Mortgages 

Kensington cuts rates and charges on BTL deals

Kensington Mortgages has made cuts to rates and product charges on buy-to-let mortgages for landlords with a 10 per cent and 20 per cent deposit.

The lender, which is part of The Northview Group, has lowered the completion fee on products carrying a percentage charge by 25 basis points, as well as reducing the cost of its fixed completion levy from £1,999 to £999.

At 70 per cent LTV, a two-year fix is now available from 3.74 per cent with a 2 per cent completion fee, or from 4.24 per cent with a £999 fee.

In addition, a buy-to-let loan fixed for the same period of time at 80 per cent LTV, has been discounted to 4.49 per cent with a 2 per cent competition levy, or from 4.99 per cent with a £999 fee.

The reversion rate is Libor – currently at 0.60 per cent- plus 4.30 percentage points.

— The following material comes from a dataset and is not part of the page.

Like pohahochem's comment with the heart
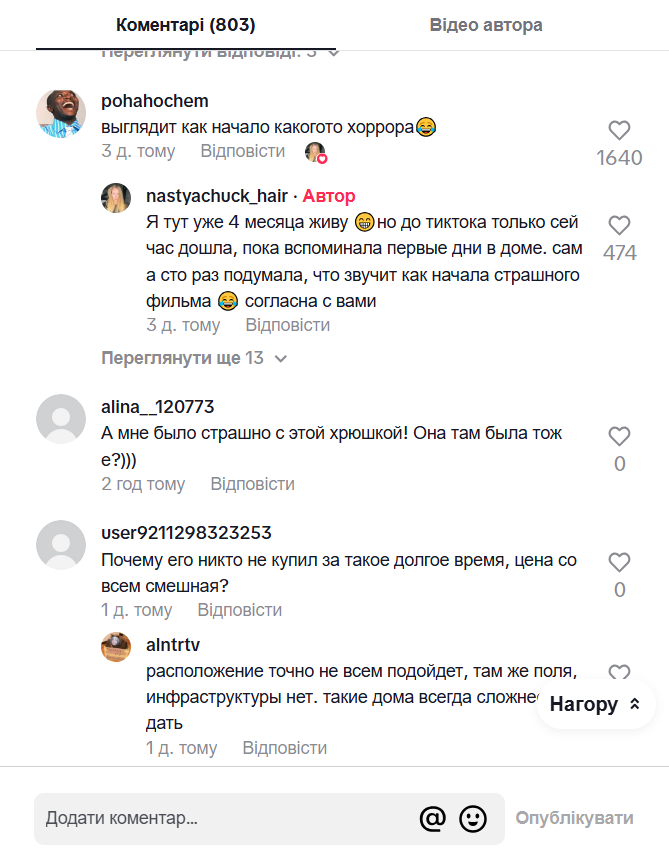The height and width of the screenshot is (859, 669). (619, 130)
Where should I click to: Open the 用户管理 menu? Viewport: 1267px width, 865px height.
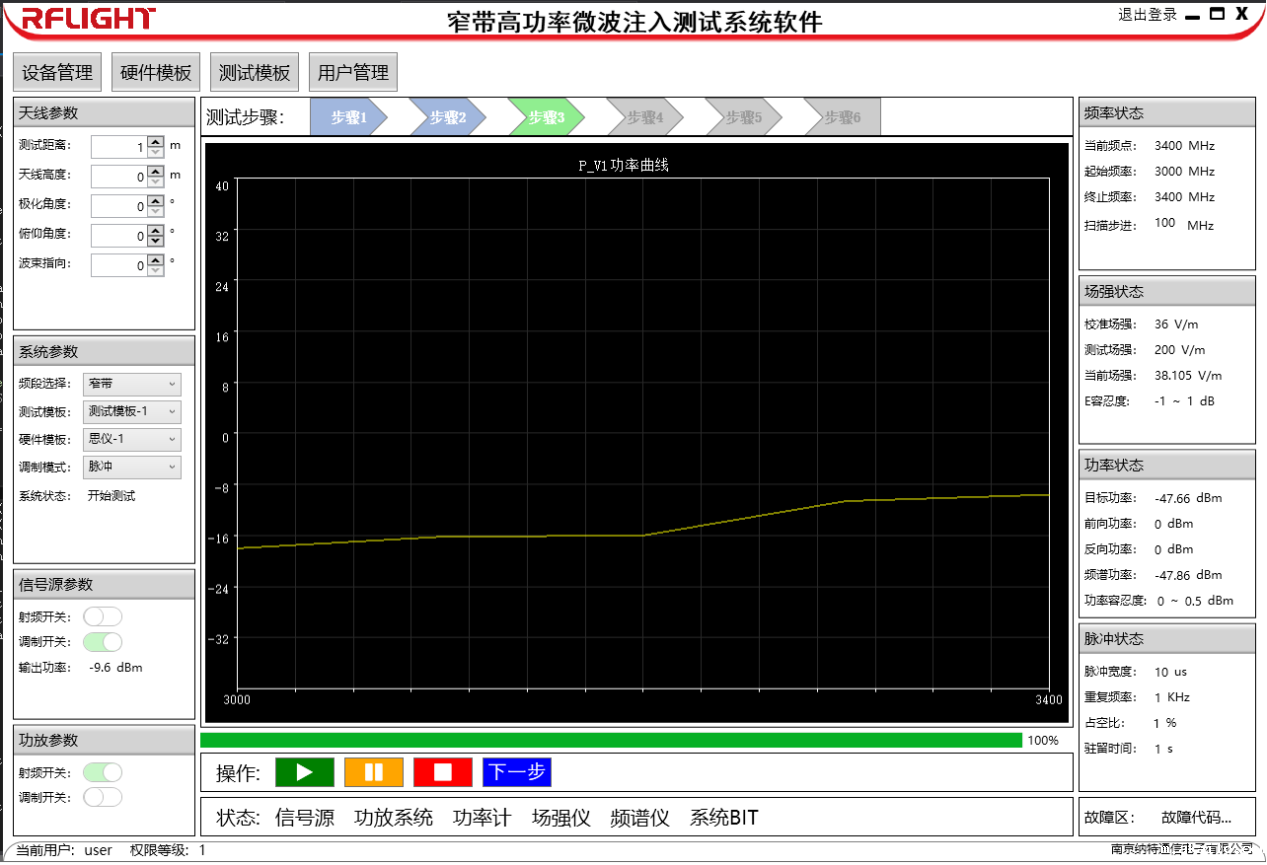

In April, the lender doubled the maximum loan amount on first-time buyer purchases to £1m, up from the previous limit of £500,000, while the limit on buy-to-let mortgages was raised to £1.5m from £1m.

Provider view

Steve Griffiths, head of sales and distribution at Kensington, said: “We see opportunity in the buy- to-let market for mortgages up to 80 per cent LTV, particularly as we don’t require a minimum income for existing landlords. These changes are a significant move in making brokers sit up and look at Kensington again for their buy-to-let clients.

“The changes to our buy-to-let product range are all part of Kensington’s growth plans and we look forward to launching a number of further product developments in the near future.”

Adviser view

Dominic Basilea, director of Hertfordshire-based Aqua Wealth Management, said: “I would like to see the cost of buy-to-lets come down. 2 per cent can be quite expensive depending on the size of the mortgage. If you have a client that is looking for a buy-to-let loan, Kensington is probably not the first choice provider. However, they are good for clients who have credit problems for example, and are unable to meet the lending criteria of high street lenders.

“If you have to pay £2000 or £3000 for a buy-to-let mortgage, with rates as competitive as they are now it could be better to get a longer-term fix. You would know for sure what the monthly repayments would be over the fixed term.”

Charges

2 per cent on products carrying a percentage fee.

£999 on products with a fixed completion fee.

Verdict

Buy-to-let loans need to appear attractive to landlords who face the prospect of footing an inflated 3 per cent stamp duty on the purchase of another property. Here, the rates of interest and the completion fee are not particularly groundbreaking. There are five-year fixes currently available in the market place with rates nearer the 3 per cent mark, albeit at a lower LTV level.

What is more, the products that carry a percentage fee could prove extremely costly, potentially amounting to the tens of thousands for landlords seeking a mortgage at the top end of the lender’s maximum loan amount. These borrowers would benefit from the fixed levy option despite the higher rate of interest.